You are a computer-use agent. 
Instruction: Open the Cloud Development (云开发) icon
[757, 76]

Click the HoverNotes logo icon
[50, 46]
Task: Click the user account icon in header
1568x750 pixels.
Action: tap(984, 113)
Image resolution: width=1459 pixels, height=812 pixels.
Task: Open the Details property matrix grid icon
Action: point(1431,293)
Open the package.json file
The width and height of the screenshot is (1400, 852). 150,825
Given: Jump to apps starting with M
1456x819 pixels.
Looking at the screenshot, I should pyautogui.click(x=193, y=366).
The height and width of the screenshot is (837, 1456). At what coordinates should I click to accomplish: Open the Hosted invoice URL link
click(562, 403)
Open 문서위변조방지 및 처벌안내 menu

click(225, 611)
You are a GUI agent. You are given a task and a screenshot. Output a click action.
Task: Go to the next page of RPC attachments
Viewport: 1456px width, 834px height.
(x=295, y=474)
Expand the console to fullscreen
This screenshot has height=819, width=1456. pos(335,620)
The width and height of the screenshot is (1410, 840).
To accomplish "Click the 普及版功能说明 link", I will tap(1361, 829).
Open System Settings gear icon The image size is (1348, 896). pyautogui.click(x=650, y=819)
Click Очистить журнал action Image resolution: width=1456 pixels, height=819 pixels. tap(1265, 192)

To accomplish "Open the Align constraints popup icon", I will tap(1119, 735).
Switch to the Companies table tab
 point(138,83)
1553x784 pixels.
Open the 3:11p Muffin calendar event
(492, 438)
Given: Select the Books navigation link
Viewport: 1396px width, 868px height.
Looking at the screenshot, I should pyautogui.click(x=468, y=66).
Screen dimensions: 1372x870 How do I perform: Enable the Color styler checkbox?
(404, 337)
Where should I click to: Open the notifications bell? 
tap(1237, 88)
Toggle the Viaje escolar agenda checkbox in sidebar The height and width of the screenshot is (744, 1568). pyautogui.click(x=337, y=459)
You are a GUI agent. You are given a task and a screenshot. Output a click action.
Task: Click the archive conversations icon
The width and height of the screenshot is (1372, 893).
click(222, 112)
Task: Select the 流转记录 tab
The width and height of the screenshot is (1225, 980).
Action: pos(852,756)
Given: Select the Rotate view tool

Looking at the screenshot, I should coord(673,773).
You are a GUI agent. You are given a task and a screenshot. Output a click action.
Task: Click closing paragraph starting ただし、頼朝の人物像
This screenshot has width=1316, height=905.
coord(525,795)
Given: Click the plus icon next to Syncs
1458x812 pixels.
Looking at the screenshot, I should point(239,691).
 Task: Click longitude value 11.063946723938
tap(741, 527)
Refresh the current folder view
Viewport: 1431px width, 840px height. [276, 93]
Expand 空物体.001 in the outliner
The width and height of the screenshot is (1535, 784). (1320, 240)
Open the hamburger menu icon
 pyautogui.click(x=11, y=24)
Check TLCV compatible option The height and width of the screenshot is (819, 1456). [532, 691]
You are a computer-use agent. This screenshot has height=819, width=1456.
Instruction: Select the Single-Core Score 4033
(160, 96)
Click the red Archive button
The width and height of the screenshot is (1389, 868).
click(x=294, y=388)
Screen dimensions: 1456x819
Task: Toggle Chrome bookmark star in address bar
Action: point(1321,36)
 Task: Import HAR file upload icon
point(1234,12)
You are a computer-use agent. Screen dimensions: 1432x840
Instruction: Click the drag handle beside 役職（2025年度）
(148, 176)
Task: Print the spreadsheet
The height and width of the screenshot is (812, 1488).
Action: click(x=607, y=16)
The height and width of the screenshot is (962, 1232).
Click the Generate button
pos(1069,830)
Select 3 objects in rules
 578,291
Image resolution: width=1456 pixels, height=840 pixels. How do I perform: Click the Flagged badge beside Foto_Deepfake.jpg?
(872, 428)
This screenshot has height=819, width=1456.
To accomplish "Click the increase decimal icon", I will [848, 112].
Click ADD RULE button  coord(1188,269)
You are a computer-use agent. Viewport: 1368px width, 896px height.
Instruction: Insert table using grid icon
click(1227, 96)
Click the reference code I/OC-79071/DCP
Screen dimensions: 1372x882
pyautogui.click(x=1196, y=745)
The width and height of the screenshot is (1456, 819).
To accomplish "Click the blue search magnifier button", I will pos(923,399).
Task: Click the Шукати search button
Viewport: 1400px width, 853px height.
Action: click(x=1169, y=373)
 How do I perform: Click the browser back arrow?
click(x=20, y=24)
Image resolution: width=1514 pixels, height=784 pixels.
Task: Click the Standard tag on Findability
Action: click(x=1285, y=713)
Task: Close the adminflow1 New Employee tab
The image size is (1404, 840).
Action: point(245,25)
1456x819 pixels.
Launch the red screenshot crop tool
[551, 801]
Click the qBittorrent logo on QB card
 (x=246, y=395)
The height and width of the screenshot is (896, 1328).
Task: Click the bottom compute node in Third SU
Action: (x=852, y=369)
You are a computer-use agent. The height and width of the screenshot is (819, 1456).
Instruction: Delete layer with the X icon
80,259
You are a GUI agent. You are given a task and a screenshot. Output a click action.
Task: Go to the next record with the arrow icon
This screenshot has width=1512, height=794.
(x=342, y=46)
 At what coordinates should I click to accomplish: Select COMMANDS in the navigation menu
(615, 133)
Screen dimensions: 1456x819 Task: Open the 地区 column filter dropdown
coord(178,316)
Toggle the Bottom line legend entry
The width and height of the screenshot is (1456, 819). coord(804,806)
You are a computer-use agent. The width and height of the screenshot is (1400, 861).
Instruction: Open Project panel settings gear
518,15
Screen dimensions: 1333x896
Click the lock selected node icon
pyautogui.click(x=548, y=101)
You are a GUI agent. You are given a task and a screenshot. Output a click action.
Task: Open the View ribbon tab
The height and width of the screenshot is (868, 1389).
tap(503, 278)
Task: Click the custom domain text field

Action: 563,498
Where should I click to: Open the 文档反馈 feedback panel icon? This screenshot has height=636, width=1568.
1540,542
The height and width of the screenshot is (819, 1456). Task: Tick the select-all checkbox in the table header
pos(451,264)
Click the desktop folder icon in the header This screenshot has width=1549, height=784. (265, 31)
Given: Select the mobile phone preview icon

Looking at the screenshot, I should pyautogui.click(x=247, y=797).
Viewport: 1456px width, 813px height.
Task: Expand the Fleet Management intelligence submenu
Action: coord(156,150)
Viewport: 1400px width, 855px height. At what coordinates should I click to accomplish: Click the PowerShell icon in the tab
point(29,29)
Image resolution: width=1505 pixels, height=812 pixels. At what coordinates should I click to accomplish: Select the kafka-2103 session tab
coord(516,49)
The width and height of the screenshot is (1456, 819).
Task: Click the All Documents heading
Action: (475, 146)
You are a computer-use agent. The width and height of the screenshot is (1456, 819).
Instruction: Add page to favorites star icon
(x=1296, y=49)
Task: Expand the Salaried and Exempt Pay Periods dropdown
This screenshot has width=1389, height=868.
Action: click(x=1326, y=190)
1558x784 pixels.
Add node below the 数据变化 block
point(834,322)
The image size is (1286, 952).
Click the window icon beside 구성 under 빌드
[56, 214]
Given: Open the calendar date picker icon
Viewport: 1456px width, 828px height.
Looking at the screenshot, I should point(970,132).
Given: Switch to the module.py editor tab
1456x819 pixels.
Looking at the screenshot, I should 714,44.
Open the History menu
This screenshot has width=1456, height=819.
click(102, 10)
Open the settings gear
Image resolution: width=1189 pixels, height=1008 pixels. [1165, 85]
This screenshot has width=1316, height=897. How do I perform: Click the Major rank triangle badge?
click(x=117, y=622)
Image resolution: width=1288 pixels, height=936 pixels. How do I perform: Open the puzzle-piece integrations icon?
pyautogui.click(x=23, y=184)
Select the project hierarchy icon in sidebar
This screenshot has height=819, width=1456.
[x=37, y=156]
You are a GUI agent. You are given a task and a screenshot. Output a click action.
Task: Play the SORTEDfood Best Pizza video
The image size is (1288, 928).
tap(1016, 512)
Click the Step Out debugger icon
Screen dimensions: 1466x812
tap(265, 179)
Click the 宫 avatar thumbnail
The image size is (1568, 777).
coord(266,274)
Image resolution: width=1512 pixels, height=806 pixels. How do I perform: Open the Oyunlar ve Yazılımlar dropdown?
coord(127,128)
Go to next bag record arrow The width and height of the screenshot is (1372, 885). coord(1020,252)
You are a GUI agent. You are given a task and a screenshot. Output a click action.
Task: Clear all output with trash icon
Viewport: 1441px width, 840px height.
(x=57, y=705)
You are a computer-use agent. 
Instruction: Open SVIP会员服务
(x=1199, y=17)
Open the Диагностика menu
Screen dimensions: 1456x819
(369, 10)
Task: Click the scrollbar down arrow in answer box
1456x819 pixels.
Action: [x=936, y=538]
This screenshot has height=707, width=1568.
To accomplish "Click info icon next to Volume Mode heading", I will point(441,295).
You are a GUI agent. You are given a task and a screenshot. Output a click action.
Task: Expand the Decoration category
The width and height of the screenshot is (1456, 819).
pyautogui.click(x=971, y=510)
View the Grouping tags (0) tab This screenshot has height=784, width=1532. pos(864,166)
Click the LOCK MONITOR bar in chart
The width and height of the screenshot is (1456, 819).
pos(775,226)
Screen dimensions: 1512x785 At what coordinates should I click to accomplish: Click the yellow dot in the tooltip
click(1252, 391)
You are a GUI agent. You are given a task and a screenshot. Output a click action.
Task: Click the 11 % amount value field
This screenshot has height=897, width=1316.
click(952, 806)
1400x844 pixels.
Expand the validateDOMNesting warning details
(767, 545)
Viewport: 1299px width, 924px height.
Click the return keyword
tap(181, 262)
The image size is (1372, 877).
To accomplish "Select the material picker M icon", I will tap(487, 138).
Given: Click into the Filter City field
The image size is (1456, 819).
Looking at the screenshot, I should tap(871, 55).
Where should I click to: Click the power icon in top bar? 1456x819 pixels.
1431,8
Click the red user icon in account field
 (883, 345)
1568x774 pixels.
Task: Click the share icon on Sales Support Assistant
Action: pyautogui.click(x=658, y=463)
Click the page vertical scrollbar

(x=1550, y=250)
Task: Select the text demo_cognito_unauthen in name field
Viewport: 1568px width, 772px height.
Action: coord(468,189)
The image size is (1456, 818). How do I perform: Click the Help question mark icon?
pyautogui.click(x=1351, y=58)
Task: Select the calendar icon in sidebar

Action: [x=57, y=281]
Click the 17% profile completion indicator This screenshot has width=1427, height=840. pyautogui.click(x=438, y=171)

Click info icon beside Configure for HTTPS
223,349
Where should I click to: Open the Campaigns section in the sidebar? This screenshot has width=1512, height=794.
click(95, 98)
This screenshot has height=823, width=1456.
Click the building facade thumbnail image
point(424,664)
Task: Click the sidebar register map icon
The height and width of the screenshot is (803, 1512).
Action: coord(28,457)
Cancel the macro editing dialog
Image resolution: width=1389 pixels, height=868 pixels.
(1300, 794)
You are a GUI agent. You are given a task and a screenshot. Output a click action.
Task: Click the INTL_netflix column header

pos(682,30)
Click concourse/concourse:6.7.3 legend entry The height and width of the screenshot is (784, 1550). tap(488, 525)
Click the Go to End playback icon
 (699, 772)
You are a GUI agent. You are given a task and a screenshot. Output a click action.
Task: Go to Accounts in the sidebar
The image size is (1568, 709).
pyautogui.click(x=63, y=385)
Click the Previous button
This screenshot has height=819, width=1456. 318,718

_ABOUT THIS EXERCISE_. Of the entries above, repeat exactly the lines between the line with "1558x784 pixels." and the line with "This screenshot has height=707, width=1568.", inclusive, and no others.

_WRITTEN ANSWER_.
1558x784 pixels.
Add node below the 数据变化 block
point(834,322)
The image size is (1286, 952).
Click the window icon beside 구성 under 빌드
[56, 214]
Given: Open the calendar date picker icon
Viewport: 1456px width, 828px height.
Looking at the screenshot, I should point(970,132).
Given: Switch to the module.py editor tab
1456x819 pixels.
Looking at the screenshot, I should 714,44.
Open the History menu
This screenshot has width=1456, height=819.
click(102, 10)
Open the settings gear
Image resolution: width=1189 pixels, height=1008 pixels. [1165, 85]
This screenshot has width=1316, height=897. How do I perform: Click the Major rank triangle badge?
click(x=117, y=622)
Image resolution: width=1288 pixels, height=936 pixels. How do I perform: Open the puzzle-piece integrations icon?
pyautogui.click(x=23, y=184)
Select the project hierarchy icon in sidebar
This screenshot has height=819, width=1456.
[x=37, y=156]
You are a GUI agent. You are given a task and a screenshot. Output a click action.
Task: Play the SORTEDfood Best Pizza video
The image size is (1288, 928).
tap(1016, 512)
Click the Step Out debugger icon
Screen dimensions: 1466x812
tap(265, 179)
Click the 宫 avatar thumbnail
The image size is (1568, 777).
coord(266,274)
Image resolution: width=1512 pixels, height=806 pixels. How do I perform: Open the Oyunlar ve Yazılımlar dropdown?
coord(127,128)
Go to next bag record arrow The width and height of the screenshot is (1372, 885). coord(1020,252)
You are a GUI agent. You are given a task and a screenshot. Output a click action.
Task: Clear all output with trash icon
Viewport: 1441px width, 840px height.
(x=57, y=705)
You are a computer-use agent. 
Instruction: Open SVIP会员服务
(x=1199, y=17)
Open the Диагностика menu
Screen dimensions: 1456x819
(369, 10)
Task: Click the scrollbar down arrow in answer box
1456x819 pixels.
Action: [x=936, y=538]
This screenshot has height=707, width=1568.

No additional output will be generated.